Brief: If a line in the entries below contains "Identify", copy it.
----------------------------------------
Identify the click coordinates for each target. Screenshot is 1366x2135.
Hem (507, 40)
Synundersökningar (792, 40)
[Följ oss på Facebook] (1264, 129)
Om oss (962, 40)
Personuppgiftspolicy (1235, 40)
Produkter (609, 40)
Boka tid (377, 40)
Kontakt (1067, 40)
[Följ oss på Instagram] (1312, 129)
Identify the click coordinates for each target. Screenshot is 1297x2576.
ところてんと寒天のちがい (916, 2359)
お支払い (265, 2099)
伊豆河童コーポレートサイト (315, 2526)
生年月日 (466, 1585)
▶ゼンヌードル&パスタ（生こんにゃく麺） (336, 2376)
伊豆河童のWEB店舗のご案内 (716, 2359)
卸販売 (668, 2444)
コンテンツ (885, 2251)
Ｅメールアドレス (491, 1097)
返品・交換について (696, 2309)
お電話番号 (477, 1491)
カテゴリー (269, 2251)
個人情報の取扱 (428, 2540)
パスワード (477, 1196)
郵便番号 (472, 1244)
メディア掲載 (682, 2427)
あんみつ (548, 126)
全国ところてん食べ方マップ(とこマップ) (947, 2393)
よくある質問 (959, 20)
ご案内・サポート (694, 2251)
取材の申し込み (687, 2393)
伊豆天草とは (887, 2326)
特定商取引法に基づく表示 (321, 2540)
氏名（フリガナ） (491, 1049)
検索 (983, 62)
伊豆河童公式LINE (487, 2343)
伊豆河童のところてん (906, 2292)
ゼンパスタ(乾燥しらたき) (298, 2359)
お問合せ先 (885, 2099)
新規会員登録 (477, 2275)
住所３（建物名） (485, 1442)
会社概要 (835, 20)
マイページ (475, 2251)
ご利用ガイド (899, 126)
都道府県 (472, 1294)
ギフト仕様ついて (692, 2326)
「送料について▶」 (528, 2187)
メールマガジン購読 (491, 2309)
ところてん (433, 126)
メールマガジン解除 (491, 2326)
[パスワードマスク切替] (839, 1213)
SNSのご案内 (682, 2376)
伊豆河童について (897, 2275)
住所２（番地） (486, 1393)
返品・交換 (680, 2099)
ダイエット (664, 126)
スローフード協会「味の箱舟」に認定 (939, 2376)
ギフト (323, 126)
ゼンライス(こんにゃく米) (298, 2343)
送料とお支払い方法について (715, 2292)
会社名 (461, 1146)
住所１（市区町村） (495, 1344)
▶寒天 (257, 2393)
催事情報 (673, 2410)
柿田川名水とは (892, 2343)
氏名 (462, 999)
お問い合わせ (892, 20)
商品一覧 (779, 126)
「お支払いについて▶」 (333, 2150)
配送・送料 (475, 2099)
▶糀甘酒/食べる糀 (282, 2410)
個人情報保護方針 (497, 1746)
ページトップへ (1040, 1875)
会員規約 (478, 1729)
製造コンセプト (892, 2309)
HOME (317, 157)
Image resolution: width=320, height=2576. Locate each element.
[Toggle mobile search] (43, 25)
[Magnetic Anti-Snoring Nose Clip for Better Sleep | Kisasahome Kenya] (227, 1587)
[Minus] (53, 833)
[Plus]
----------------------------------------
Task result:
Identify the click coordinates for each target. Screenshot is 1366x2135.
Identify the click coordinates for each target. Screenshot is 1297x2576.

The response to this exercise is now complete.